This is me about 60 years ago — the little chubby one (some things don’t change) with my sister Esme.
And this is me (centre, in my dutch girls dress,) (I tended to have descriptive names for my dresses) with Esme again and my little sister Christine who would hardly ever have her photo taken, and our nephew — yes, nephew — Robert (for whom I wrote the story Picture Book, which will be in my wee collection when I get it together. I think that is my sister Margaret in the doorway. She was 20-ish then. It was a big family!

                                                  Ironic Sun-dress

pig-tailed girl-dolls
in Dutch hats
dance around my gingham skirt
blue and white
neat and fresh
carefree cotton-cool
sleeveless
tied at the shoulder
bare
i wished I could dance
as they did there
out in the sunshine but
my freckled
skin
crisped

Between those two photographs being taken, our father had died. It was a sudden event that separated who we were from all our future selves and that is a big deal. But for my mother, 46 at the time, and having lost three little girls in infancy during the war years, (see The Bridge Between pg 6 here) to lose her husband, her support was truly devastating.
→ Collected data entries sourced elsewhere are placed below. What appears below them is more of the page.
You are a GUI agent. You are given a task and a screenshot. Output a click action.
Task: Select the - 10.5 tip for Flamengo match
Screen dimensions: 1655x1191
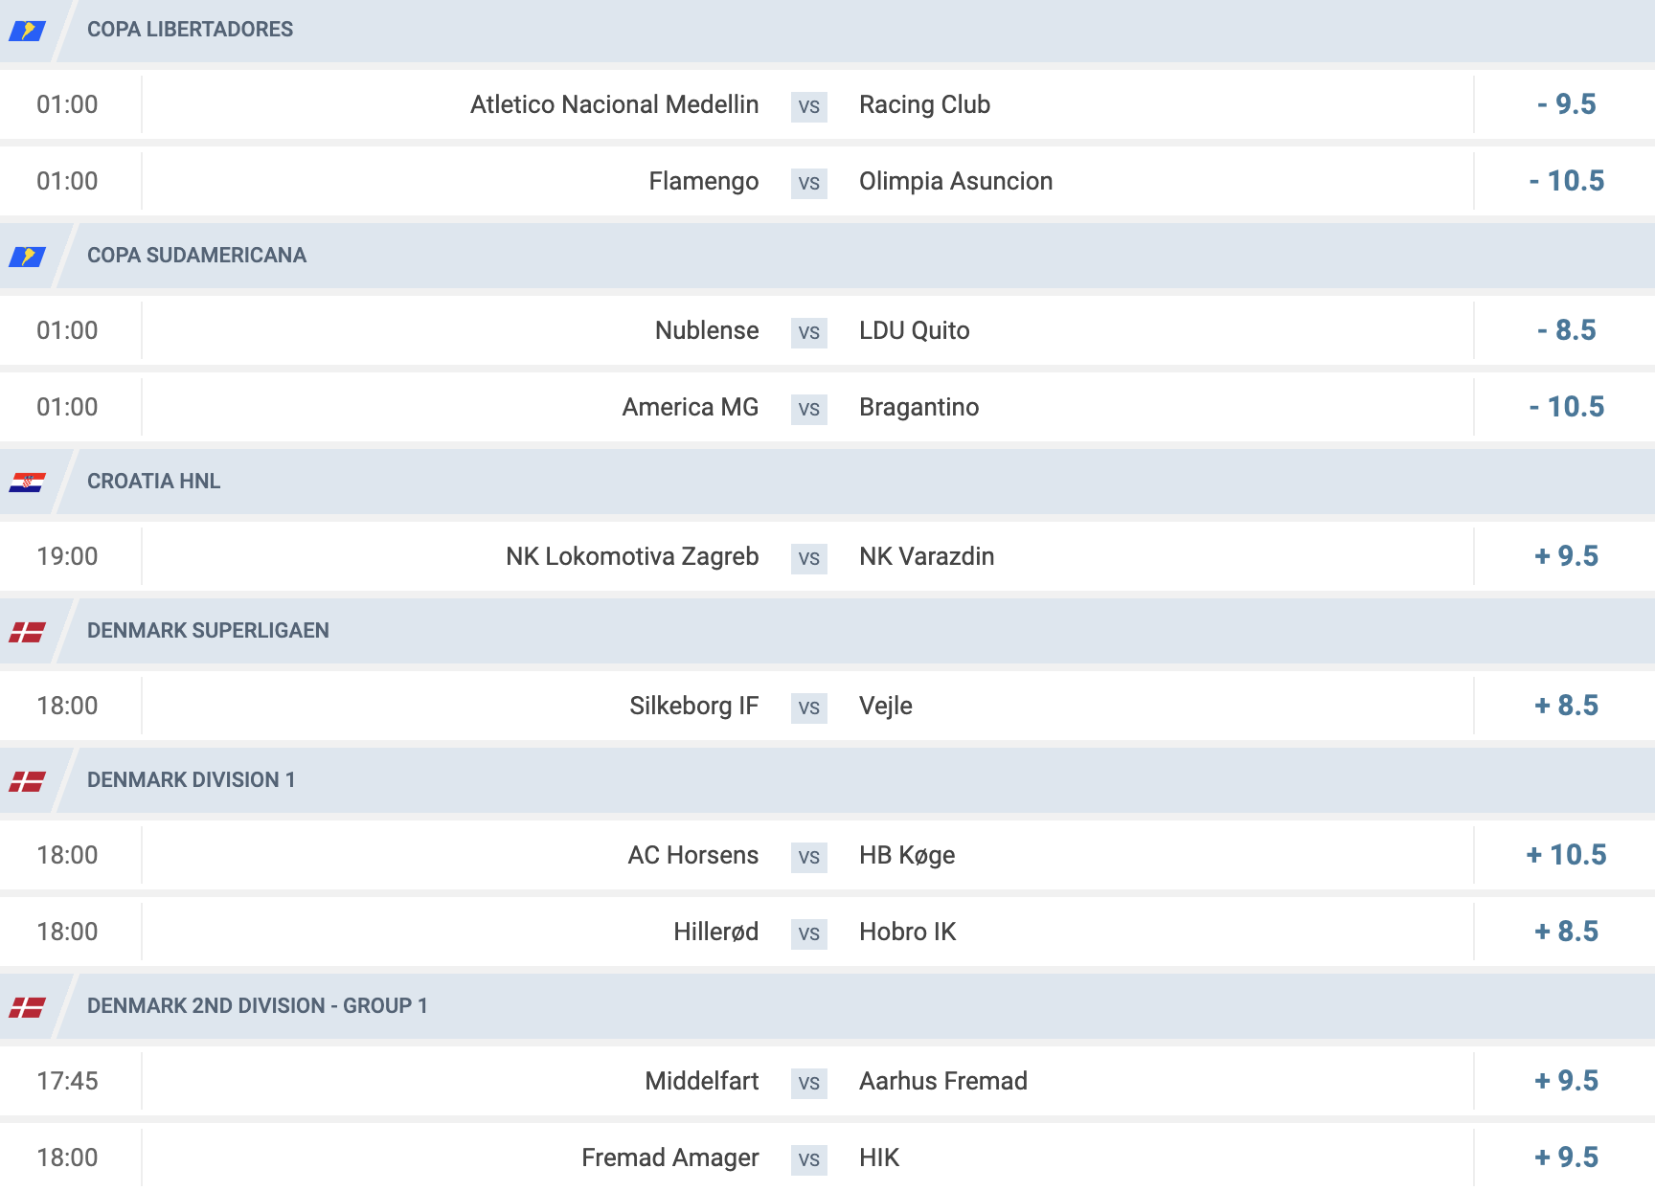click(x=1566, y=181)
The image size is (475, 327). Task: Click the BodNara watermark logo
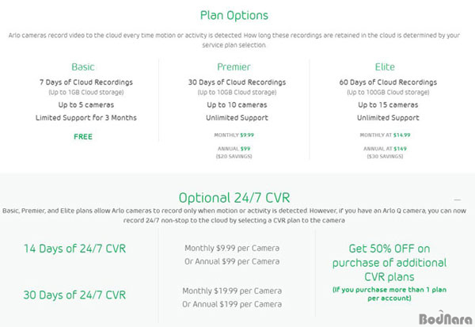(x=445, y=318)
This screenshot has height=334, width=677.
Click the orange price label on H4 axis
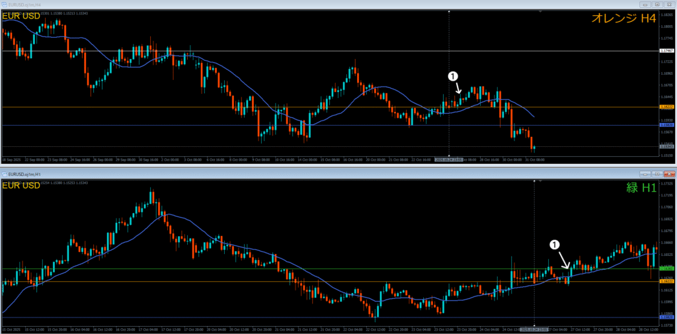click(666, 106)
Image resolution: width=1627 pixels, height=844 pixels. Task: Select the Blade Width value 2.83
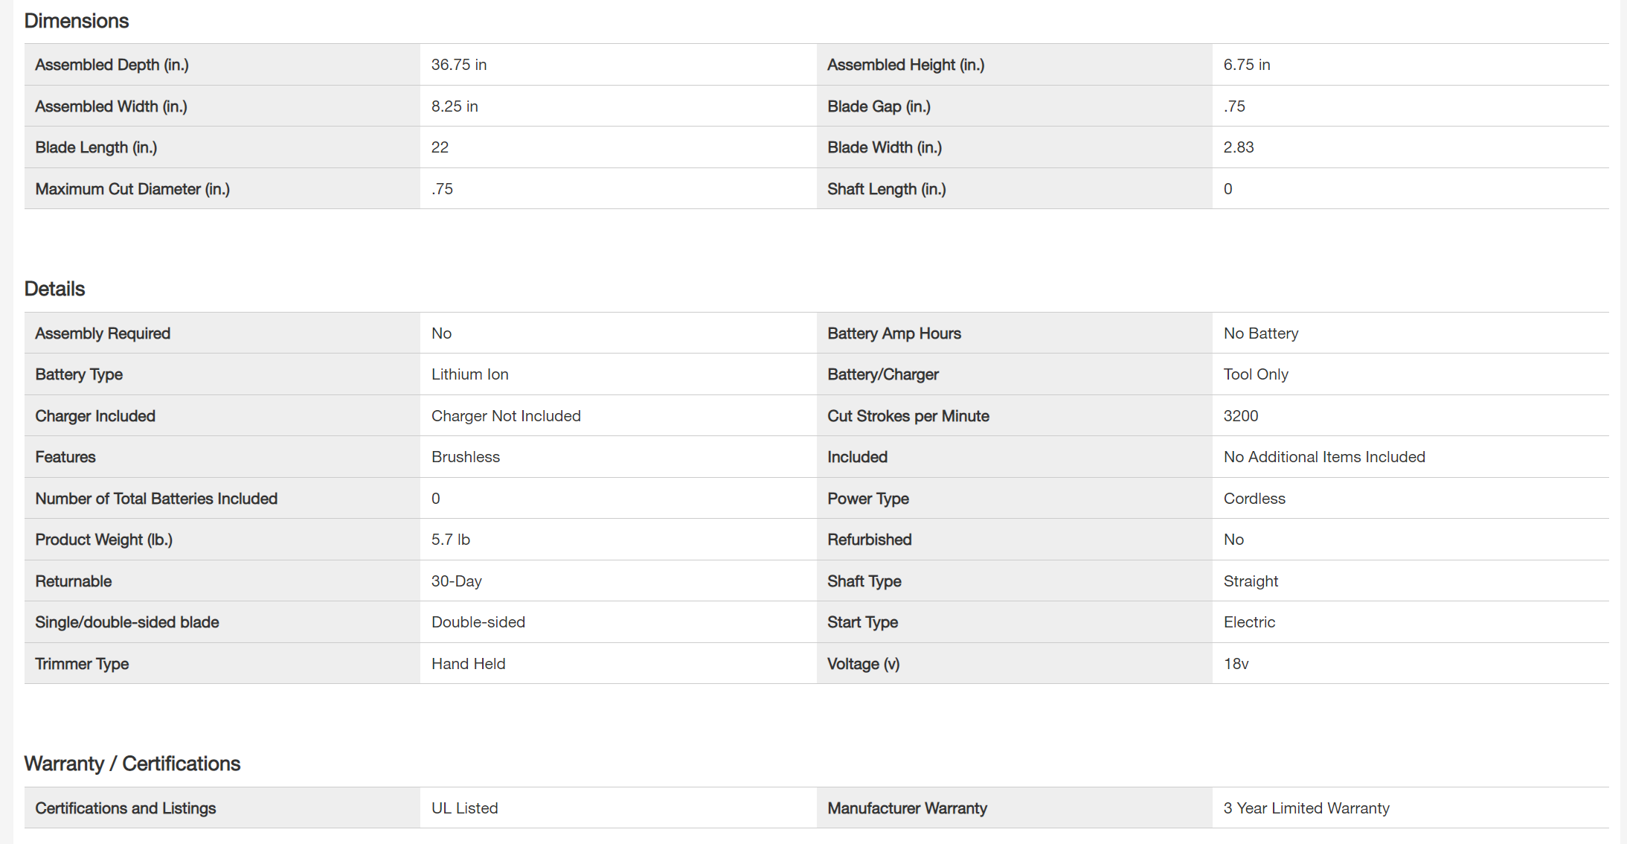(1239, 147)
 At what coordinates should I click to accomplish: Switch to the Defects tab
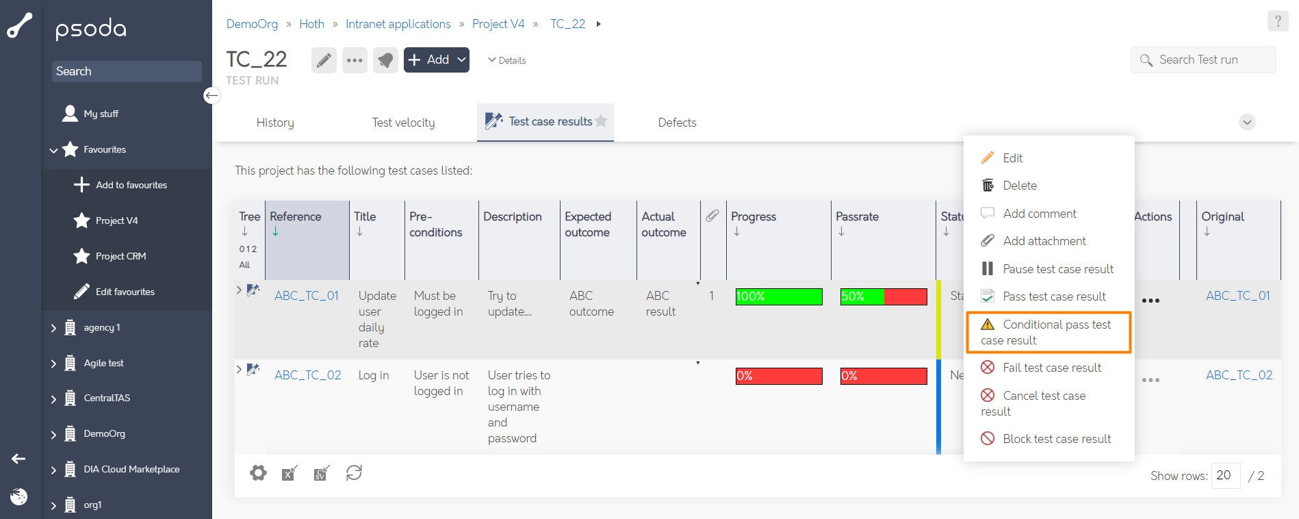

It is a hard lesson to learn, so early in life, that the you of today is fundamentally different from the you of all your tomorrows, and in everlasting ways, and it makes for some deep introspection. And I could (but won’t) document what that meant and how it affected the lives of each of us in negative ways. You can see it in my writing anyway. LINK: THE STARE’S NEST

But we were very lucky. My eldest sister was already married to a truly remarkable young man called Hubert, who at the tender age of 25 stepped into the breach and supported us three littlest girls like a father,


all the way through primary school and secondary/ grammar school — a very good schooling for which he paid and to which I owe many of my future selves.  I worked hard and got top grades.

I think Mammy knitted this cardy — or might have been Margaret.

 

 

 

Can you spot me in the choir below?


and university (here at the White Rocks, Portrush.)

In January 1978. The Christmas No 1 had been Mull of Kintyre by Wings, I’d just got my degree and was about to leave Ulster. I didn’t really have much choice because I needed a teaching job and they were scarce. Also I couldn’t, for all manner of practical reasons, live at my mother’s house. So I applied all over Britain, and got a job in Cardiff just before Christmas. In February I was to join the staff at Glyn Derw HS in Ely. So the family threw me a farewell party and the 23 year old me in this photo with my brother-in-law Hubert, was about to step out into the world all on her own. Okay I’d been to Uni and I’d been to France but this was different — this was for good and in a city I didn’t know at all. And I may have been smiling but believe me, I was scared. I left on Fri 3rd Feb, lurching into the unknown, with a trunk Esme bought me, a suitcase, and a stomach full of terror.

(I wrote last year about my eldest brother having always reminded me he left home on my birthday — literally the day I was born. It’s only now I see an irony here. Feb 3rd was also his birthday! Sometimes)                                                        40 years ago

I had temporary accommodation (diggs) with a not very nice lady in Grangetown. I didn’t have much money, and I needed to find a bedsit quickly. I had a fortnight til my job started. So I based myself at Astey’s Cafe in the Bus Station with the local papers, studying the To Lets, and traipsed round Cardiff by bus. Most people at the cafe were friendly and helpful. In fact some of them seemed quite concerned that I was all alone in the big city and three older people, a husband, wife and her brother, to whom I’d spoken a few times, having seen me there day after day, offered me a lift to Wenvoe, just west of the city, to view a half bungalow share that would have been difficult to find on my own. But they turned out to be genuine folk and they took me and brought me back and they even helped me move my stuff from the diggs to the bungalow. I never saw them again. And apart from being haunted, it was a good billet — a very suitable beginning for a small-town girl — alone in the big city! I shared kitchen and bathroom with a speech therapist student called Christine Baber, who was very nice. It gave me time to acclimatise, and to find a good bedsit nearer the centre before the September term.

Now, I only knew one person in Wales. Noel. I’d met him the year before so when I’d got my accommodation sorted, within the week! I decided to pay a visit to Swansea. The next cake I cut was this one — two years later

so it worked out okay — lurching into the unknown.

I think it’s only a fool who isn’t afraid of the future but really, you know, I wouldn’t change much about who I am today. And as for the future — well, it’s always better than the alternative! Here’s to a good deal more lurching — Cheers!

              Me, Esme and Noel somewhere in the future — a good place to be.